Tra gli artisti che hanno portato più avanti la contaminazione e l'attraversamento dei codici, delle aree culturali, dei confini linguistici, propugnati dalla Poesia Visiva, Emilio Isgrò (1937) porta coerentemente avanti un'opera che travalica la pura poetica del movimento per spaziare in ambiti multimediali elaborando un discorso in cui immagini, didascalie, cancellature, parole o interi testi si pongono come segni di una realtà lucidamente elaborata, criticata e svelata dalla coscienza. Un discorso quello di Isgrò che viene circoscritto appositamente in problematiche precise e ben definite, al fine di proporre una rappresentazione chiara e non equivocabile dei motivi che lo interessano, a cominciare dal conflitto tra la civiltà della comunicazione verbale e quella delle immagini: le cancellature delle parole di interi libri si basano ad esempio sulla volontà di azzerare politicamente un sistema di comunicazione verbale che sostiene un sistema economico e sociale da abbattere, mentre certi azzeramenti dell'immagine sono da collocare nella medesima direzione, ma nei confronti dell'universo dei mass-media così perfettamente rispecchiati nella poetica pop.

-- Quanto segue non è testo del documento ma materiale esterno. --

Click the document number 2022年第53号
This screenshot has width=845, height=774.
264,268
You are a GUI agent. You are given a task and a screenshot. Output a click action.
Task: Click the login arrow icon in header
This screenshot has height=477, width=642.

Altro artista multimediale vicino alla Poesia visiva è Franco Vaccari (1936), la cui opera è incentrata sull'evidenziazione delle aberrazioni della cultura e sulla presenza di una cultura sotterranea, bassa, che fa da contraltare all'aulico che contraddistingue la cultura ufficiale, spesso anche d'avanguardia. Questa commistione non ha solo il senso di "recuperare all'estetico il valore dei graffiti metropolitani" (Senaldi), come quando Vaccari fotografa le scritte sui muri della città, ma di introdurre nell'arte un'azione costitutiva e non solo reattiva del pubblico, come quando nella sua sala alla Biennale di Venezia invita le fotografie dei visitatori vengono via via appese al muro così da documentare in tempo reale la loro partecipazione all'esposizione e all'opera che andava costituendosi. Tangenziale alla Narrative Art e al Concettuale, l'opera di Vaccari assume immagini dell'universo contemporaneo senza distinzione tra realtà e cultura (dalle foto di camion in autostrada a fotogrammi di film di Pasolini) per portare allo scoperto attraverso la metafora un modo di pensare contemporaneo per stereotipi con preoccupanti capacità di omologazione (es. il codice a barre della merce apposto nell'opera d'arte come attribuzione di valore).